[START OF Source extract]

We can find 445891 unique word combinations in this subsample.

bigram frequency
right now 268
last year 224
dont know 216
cant wait 194
look like 194
feel like 193
new york 179
year ago 171
look forward 167
high school 147
im go 145
thank follow 138
first time 136
last night 135
last week 130

Among the top 15 bigrams are common word combinations such as “right now”, “last year”, “dont know” and “cant wait”.

## [1] 562405

When combining three words there are 62405 unique combinations.

trigram frequency
cant wait see 38
happi mother day 31
let us know 28
new york citi 26
happi new year 22
presid barack obama 22
im pretti sure 19
look forward see 19
new york time 15
dont even know 14
feel like im 14
cent per share 12
dont get wrong 11
im look forward 11
ive ever seen 11

The most frequent trigrams are also very common combinations in the every day conversation such as “let us know”, “cant wait see” (here the stopword “the” was removed in the data cleaning process)

[END OF Source extract]

Goals ▸
1. Output the passage of the n-gram text between "Among the top" and "62405 unique combinations.", inclusive.
2. According to the n-gram text, which stopword was removed during data cleaning?
3. Summarize the n-gram text in two sentences.
The lines that follow the n-gram text aren't needed for anything here.

[START OF Provided material]

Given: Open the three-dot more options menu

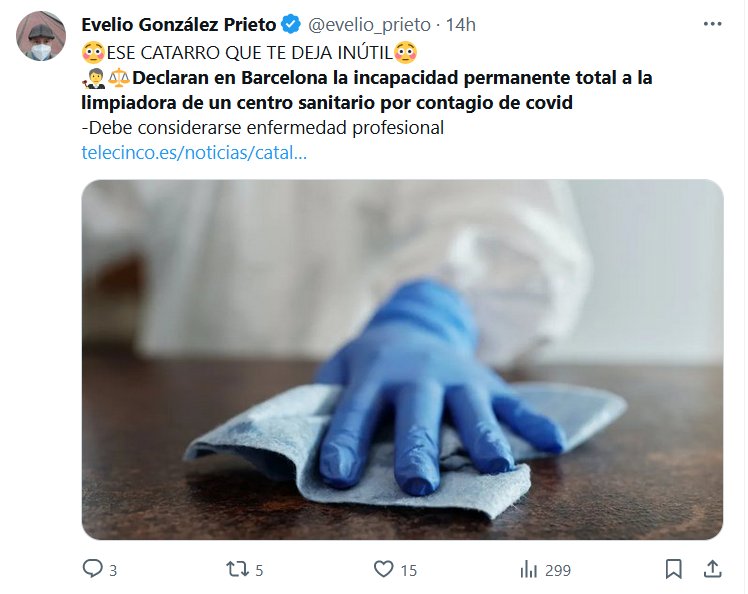Looking at the screenshot, I should click(x=712, y=24).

[END OF Provided material]

Results in order ▸
1.
Among the top 15 bigrams are common word combinations such as “right now”, “last year”, “dont know” and “cant wait”.

## [1] 562405

When combining three words there are 62405 unique combinations.

2. "The"

3. The subsample contains 445,891 unique two-word combinations, and the most frequent include "right now," "last year," "dont know" and "cant wait." The most frequent three-word combinations are also common in everyday conversation, such as "let us know" and "cant wait see," where the stopword "the" was removed during data cleaning.